▶ AIM:
Copy out the text below on using water utility data to study inequality in Uganda, word for word.

=== ARTICLE ===

Gaining Insights on SDG10 with Utility Data

Pulse Lab Kampala

Project Description

The international community has made significant strides towards lifting people out of hunger and poverty. However, inequality still persists and large disparities remain in access to food, land, social protection, health and education services. On average, taking into account the population size, income inequality has increased by 11 percent in developing countries between 1990 and 2010.

Official measures of poverty and inequality are generally produced with a multi-year time lag and have varying levels of coverage across countries.

Pulse Lab Kampala worked with the National Water and Sewerage Corporation (NWSC) of Uganda on a project to use utility data  – from water consumption records – to measure socio-economic indicators in an urban area. The aim of the project was to inform on the value of the data to produce insights relevant to SDG 10: Reduce inequality within and among countries.

Household expenditure is a recognized proxy indicator of income used in living standards surveys. A proxy of household expenditure is water consumption purchased from a supplier.

=== RECORDED INFORMATION ===

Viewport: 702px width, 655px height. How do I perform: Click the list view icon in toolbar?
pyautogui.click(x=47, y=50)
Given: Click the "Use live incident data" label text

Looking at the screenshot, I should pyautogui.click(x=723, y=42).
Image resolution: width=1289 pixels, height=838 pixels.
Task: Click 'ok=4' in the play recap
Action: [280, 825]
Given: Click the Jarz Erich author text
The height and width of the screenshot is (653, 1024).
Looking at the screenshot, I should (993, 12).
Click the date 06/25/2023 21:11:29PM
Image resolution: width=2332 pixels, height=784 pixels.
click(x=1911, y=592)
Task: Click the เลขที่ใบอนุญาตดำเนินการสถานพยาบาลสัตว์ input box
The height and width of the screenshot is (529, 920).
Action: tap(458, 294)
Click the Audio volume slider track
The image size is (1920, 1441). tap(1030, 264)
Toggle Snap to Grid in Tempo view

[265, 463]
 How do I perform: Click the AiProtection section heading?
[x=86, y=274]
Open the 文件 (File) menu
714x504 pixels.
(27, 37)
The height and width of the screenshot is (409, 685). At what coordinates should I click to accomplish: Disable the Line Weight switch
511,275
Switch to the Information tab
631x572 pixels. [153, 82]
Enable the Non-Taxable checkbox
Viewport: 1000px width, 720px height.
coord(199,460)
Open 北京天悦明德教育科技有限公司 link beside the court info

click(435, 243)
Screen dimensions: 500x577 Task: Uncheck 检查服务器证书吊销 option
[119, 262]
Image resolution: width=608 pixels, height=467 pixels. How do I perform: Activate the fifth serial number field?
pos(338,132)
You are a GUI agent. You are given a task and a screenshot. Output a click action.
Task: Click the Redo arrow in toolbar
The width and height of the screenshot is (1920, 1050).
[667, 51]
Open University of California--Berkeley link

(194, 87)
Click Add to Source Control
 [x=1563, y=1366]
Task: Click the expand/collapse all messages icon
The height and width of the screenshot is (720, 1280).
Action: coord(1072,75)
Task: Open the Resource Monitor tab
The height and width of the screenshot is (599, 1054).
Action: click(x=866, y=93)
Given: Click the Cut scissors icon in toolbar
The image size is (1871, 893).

===

▶ EXERCISE RESULT:
Gaining Insights on SDG10 with Utility Data

Pulse Lab Kampala

Project Description

The international community has made significant strides towards lifting people out of hunger and poverty. However, inequality still persists and large disparities remain in access to food, land, social protection, health and education services. On average, taking into account the population size, income inequality has increased by 11 percent in developing countries between 1990 and 2010.

Official measures of poverty and inequality are generally produced with a multi-year time lag and have varying levels of coverage across countries.

Pulse Lab Kampala worked with the National Water and Sewerage Corporation (NWSC) of Uganda on a project to use utility data  – from water consumption records – to measure socio-economic indicators in an urban area. The aim of the project was to inform on the value of the data to produce insights relevant to SDG 10: Reduce inequality within and among countries.

Household expenditure is a recognized proxy indicator of income used in living standards surveys. A proxy of household expenditure is water consumption purchased from a supplier.